That may be more extreme than we want but be aware there are people who
are doing it successfully -- it just takes a few extra development
practices.
Personally, I think it would be awesome if we could migrate to this
level of deployment frequency eventually. I imagine that
comprehensive automated test suites are a major part of making this
reliable.
Nope. Automated tests help a lot with this approach but Flickr doesn't
have much better tests than MediaWiki does.
We *should* have better tests, but I would just say that it is not
required for us to have a great test suite before doing this.
To the extent you can share any details about how
stuff
works at Flickr, what long-term changes are necessary for this to be
practical?
Flickr engineers have already talked a lot about this in public. See
references below.
The main insight here is that branching is a bad way for a website to
manage change. We do not have an install base that's out there in the
world, like shrink-wrapped software, where we issue patches on CD. For a
website, we control the entire install base.[1]

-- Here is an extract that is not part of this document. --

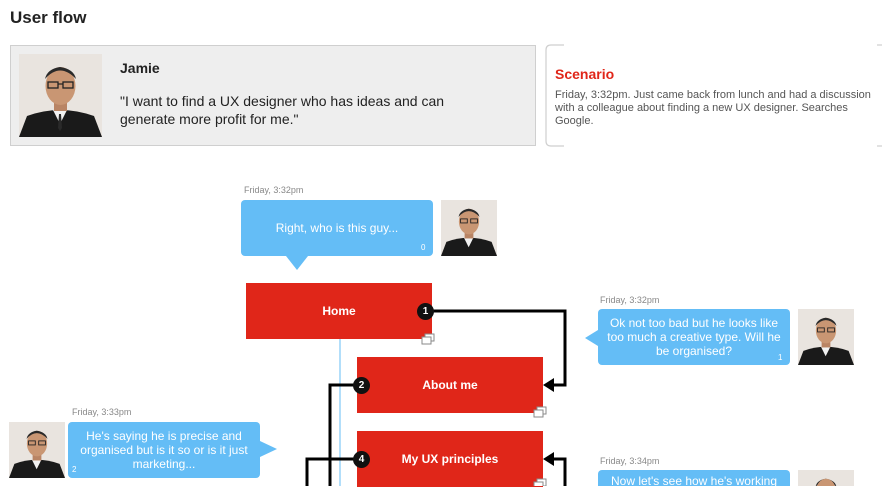 The width and height of the screenshot is (882, 487). What do you see at coordinates (424, 248) in the screenshot?
I see `comment-count: 0` at bounding box center [424, 248].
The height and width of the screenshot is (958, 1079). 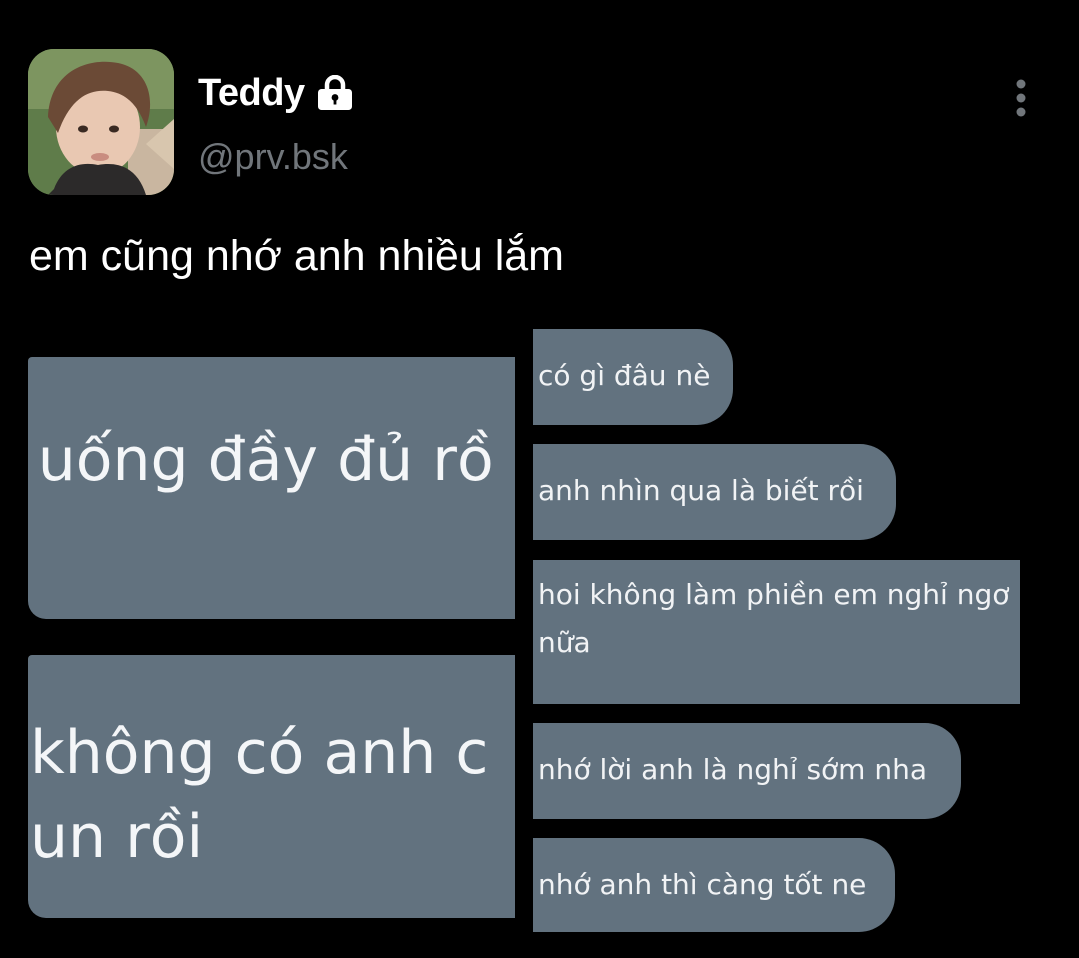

What we need are ways of managing change across our server clusters, or
managing incremental feature and infrastructure upgrades. This leads to
"branching in code".
Doing things the Flickr way entirely would require:
1 - A "feature flag" system, for "branching in code". The point is to
start developing a new feature with it being turned off by default for
most environments and without succumbing to branching and merging
misery. In other words, day one of a new feature looks like this:
if ( $wgFeature['MyNewThing'] ) {
/* ... new code ... */
} else {
/* ... old code ... */
}
Of course if you're fixing bugs there's no need to hide that behind a
feature flag.
2 - Every developer with commit access is thinking about deployment onto
a cluster of machines all the time. Committing to the repository means
you are asserting this will work in production. (This is the hard part
for us, I think, but maybe not insurmountable).

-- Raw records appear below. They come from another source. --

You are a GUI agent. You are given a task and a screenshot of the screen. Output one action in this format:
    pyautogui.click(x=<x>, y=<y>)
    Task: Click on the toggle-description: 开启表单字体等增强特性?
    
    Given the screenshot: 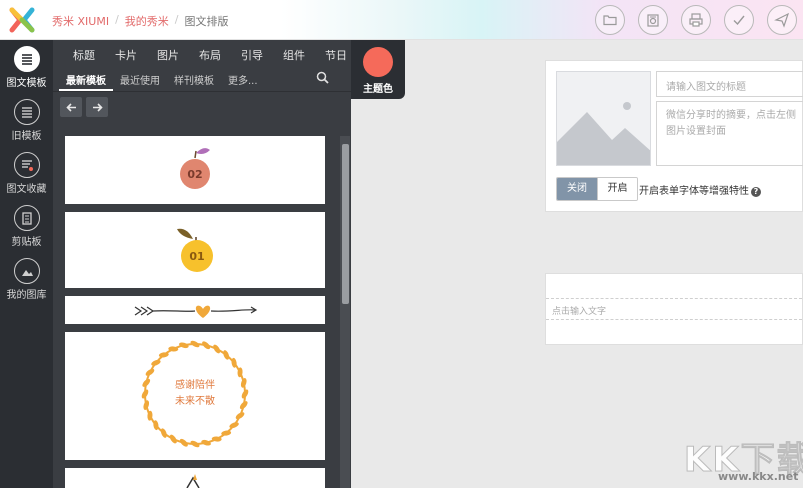 What is the action you would take?
    pyautogui.click(x=700, y=190)
    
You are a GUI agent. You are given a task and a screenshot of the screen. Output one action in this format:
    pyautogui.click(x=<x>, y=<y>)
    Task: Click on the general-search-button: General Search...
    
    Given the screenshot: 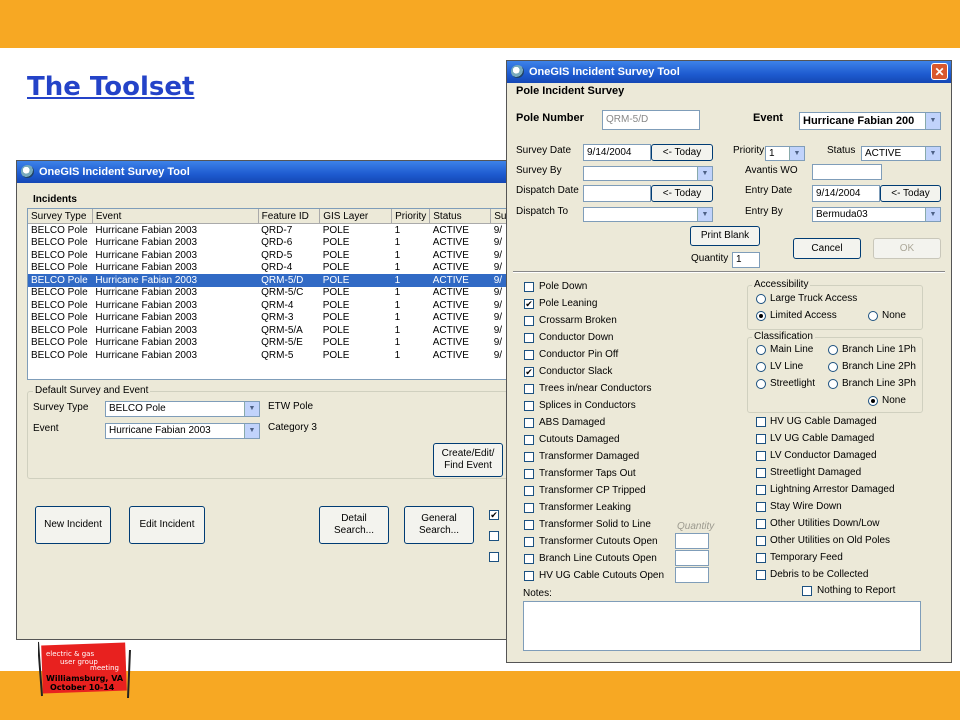 What is the action you would take?
    pyautogui.click(x=439, y=525)
    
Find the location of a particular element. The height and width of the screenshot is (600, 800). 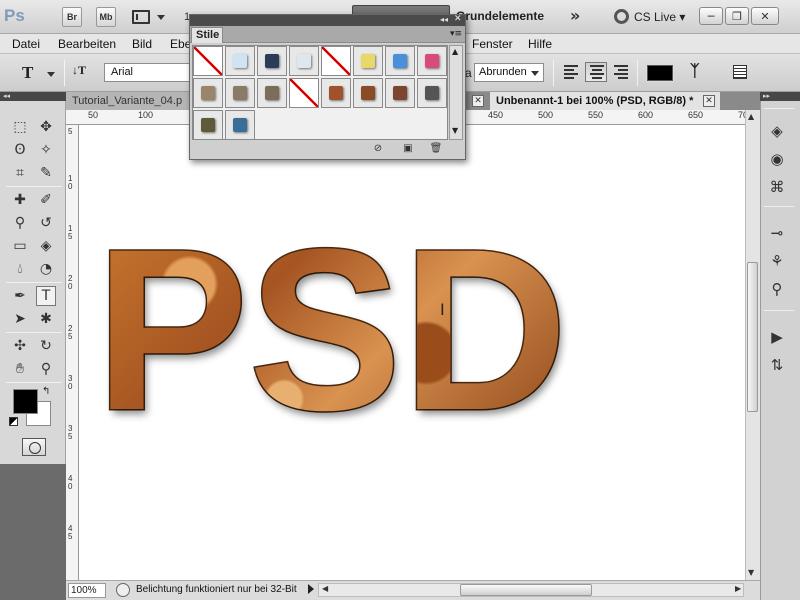

channels-icon: ◉ is located at coordinates (777, 159).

3 - One can deploy with a single button press (and there is a system
recording what changes were deployed and why, for ops' convenience).
4 - When there's trouble, new deploys can be blocked centrally, and then
ops can revert to a previous version with a single button press.
5 - Developers are good about "cleaning up" code that was previously
protected by feature flags once the behaviour is standard. (HINT: this
is the part Flickr doesn't talk about in public... but as an open source
project with more visible dirty laundry, perhaps we can do better.)
This system does result in more "oops" moments. But the point is to make
those easy to recover from, and to have a culture where people aren't
blamed too much for this. Not to make a system that tries to ensure that
deploy branches can be tested to be almost perfect. The real problems
are always things that nobody anticipated anyway.
NOTES
[1] I am for the purposes of the argument ignoring MediaWiki as a
deliverable and only thinking about project websites.
REFERENCES
Here's the most concise presentation:
"Always Ship Trunk: Managing Change In Complex Websites" by Paul Hammond
http://www.paulhammond.org/2010/06/trunk/alwaysshiptrunk.pdf
And a longer talk about all this from Paul Hammond and John Allspaw
10+ Deploys Per Day: Dev/Ops Cooperation at Flickr
http://velocityconference.blip.tv/file/2284377/
Blog post about the Feature Flag system by Ross Harmes
"Flipping out"
http://code.flickr.com/blog/2009/12/02/flipping-out/
--
Neil Kandalgaonkar ( ) <neilk(a)wikimedia.org>